Another option is to compile the bytecodes to instructions that are native to the underlying machine, so that the bytecodes do not have to be interpreted by the VM. This approach raises the following question: when should the bytecodes be converted to native CPU instructions? Should they be compiled before runtime or during runtime? Compiling Java source code or bytecodes directly to the language of the underlying machine would cause the resulting code to be platform dependent. On the other hand, compiling bytecodes to machine code during runtime allows for code that is platform independent and efficient. This is exactly the job of a just-in-time (JIT) compiler.

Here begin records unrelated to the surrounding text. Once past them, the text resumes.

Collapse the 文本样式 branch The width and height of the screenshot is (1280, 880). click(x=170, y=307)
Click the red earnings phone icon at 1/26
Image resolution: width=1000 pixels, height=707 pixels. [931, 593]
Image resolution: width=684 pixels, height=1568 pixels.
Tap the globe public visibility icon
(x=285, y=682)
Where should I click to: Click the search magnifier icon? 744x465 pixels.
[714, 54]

The JIT compiler is obviously platform dependent because it has to understand the instructions of the underlying machine. This means if a VM is implemented for a specific platform and comes with a JIT compiler, Java bytecodes can be executed as efficiently as code that is specifically written for that platform.

JIT compilers were shipped with JRE 1.2. The first versions of Sun VMs that came with a JIT compiler used to aggressively load and compile the methods of all classes to, say, Intel 586 instructions. Before compiling bytecodes to native instructions, the symbolic references would have to be resolved. As mentioned in a previous section, to resolve symbolic references, classes that are referred to have to be loaded first. Consequently, when the VM was launched, all classes were loaded and compiled. This approach resulted in significant startup time. Besides the additional startup time needed to load all classes, additional memory was also required. Even worse, extra memory was required to store all the additional native CPU instructions that were generated from the compiled bytecodes. In other words, the use of JIT compilers by older VMs caused faster code to be produced by consuming significant amount of memory.

The HotSpot VMs are the latest generation of VMs. They are designed to allow for even better performance while reducing the amount of required memory. The HotSpot VMs are designed based on the idea that most of the execution time of a program is spent in a small segment of the code. The 90-10 rule proposes that 90 percent of the execution time is spent in 10 percent of the code. Instead of trying to load, optimize, and compile the entire code of an application, HotSpot VMs load classes only when needed and try to locate the hot spot of the applications and perform substantial optimizations on that segment. This strategy has proven to be very successful.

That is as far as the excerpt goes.